Robustness of Deep Learning Model Inference
This project proves and improves the robustness of deep learning models against inference-time adversarial examples.
A unique characteristic of deep learning models is their vulnerability to malicious attacks, even when the underlying code implementations are correct. Among the various types of attacks, inference-time (or test-time) attacks have been extensively studied as they directly affect the performance and reliability of the model. These attacks craft a human-imperceptible perturbation to the test input to deceive the model into making incorrect predictions.
Test-time defenses and attacks on deep learning models have been a never-ending cat-and-mouse game. My research aims to end this game by providing deep learning model inference with well-defined and provable guarantees. I focus on the robustness verification of language models, an area previously unexplored due to the challenge of the discreteness of the inputs.

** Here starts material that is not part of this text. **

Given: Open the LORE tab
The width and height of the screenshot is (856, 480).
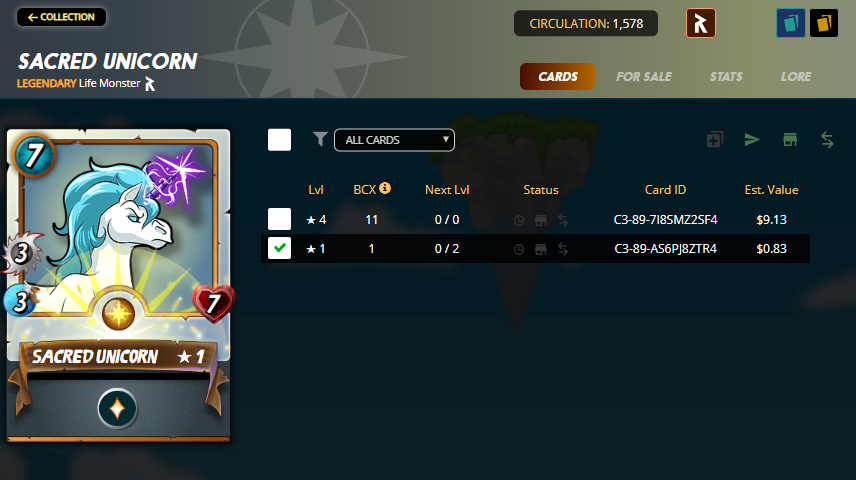Looking at the screenshot, I should [795, 76].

Papers: A3T (ICML2020), ARC (EMNLP2021)
Key ideas:
- Languages for describing test-time robustness for deep learning models.
- Training approaches for improving model robustness.

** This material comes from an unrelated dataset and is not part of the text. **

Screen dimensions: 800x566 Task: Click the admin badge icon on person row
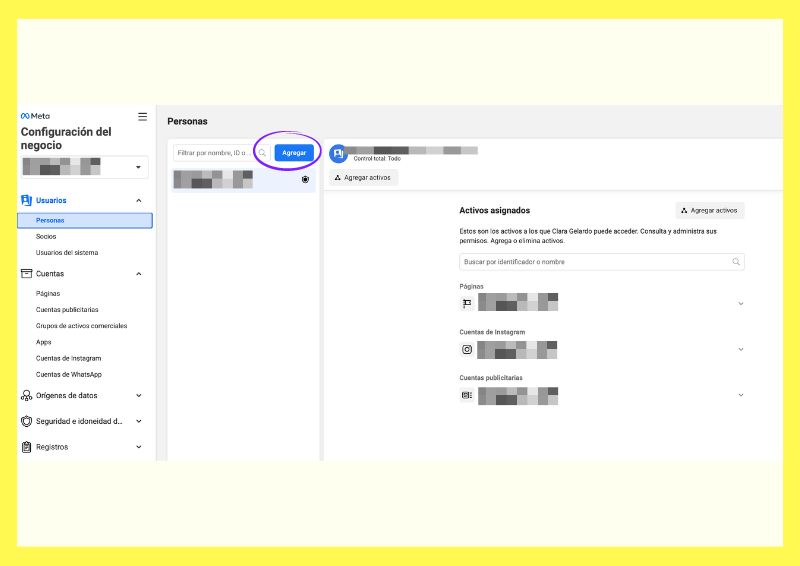pos(305,180)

- An abstract interpretation technique for verifying model robustness.
Programmable perturbation space Existing work on robustness for deep learning model inference employs ad-hoc perturbations tailored to specific attacks, such as synonym substitutions. However, these perturbations do not apply to a wide range of scenarios. To address this limitation, I introduced the concept of a programmable perturbation space and designed a language for defining attacks/perturbations to input sequences for language models. The versatile language allows users to express their specific robustness requirements as user-defined string transformations and combinations. For example, it can express a perturbation that removes stop words and duplicates exclamation and question marks in a movie review. Furthermore, this language enables robustness verification and training approaches to compile and understand users’ needs seamlessly.
Verifying robustness of recursive models Given a robustness specification as a programmable perturbation space, my approach, ARC, generates proofs of robustness for recursive models, such as LSTMs or Tree-LSTMs. The key idea underlying ARC involves symbolically recursive memoization and abstraction of sets of possible hidden states, a task that becomes infeasible for enumeration due to its exponential growth with the input length. As ARC over-approximates the sets of all possible outcomes, it captures the worst-case scenario, thus establishing proofs for model robustness.
Robust training approaches When given a programmable perturbation space, the challenge of training robust models against the space lies in accurately approximating the worst-case loss. Traditional approximation methods provide loose approximations, such as the under-approximation by adversarial training or the over-approximation by provable training. To overcome this challenge, I proposed A3T, an innovative approach that approximates the worst-case by decomposing the programmable perturbation space into two subsets: one that can be explored using adversarial training and another that can be abstracted using provable training. This novel idea of decomposition has been adopted by the state-of-the-art robust training method, SABR.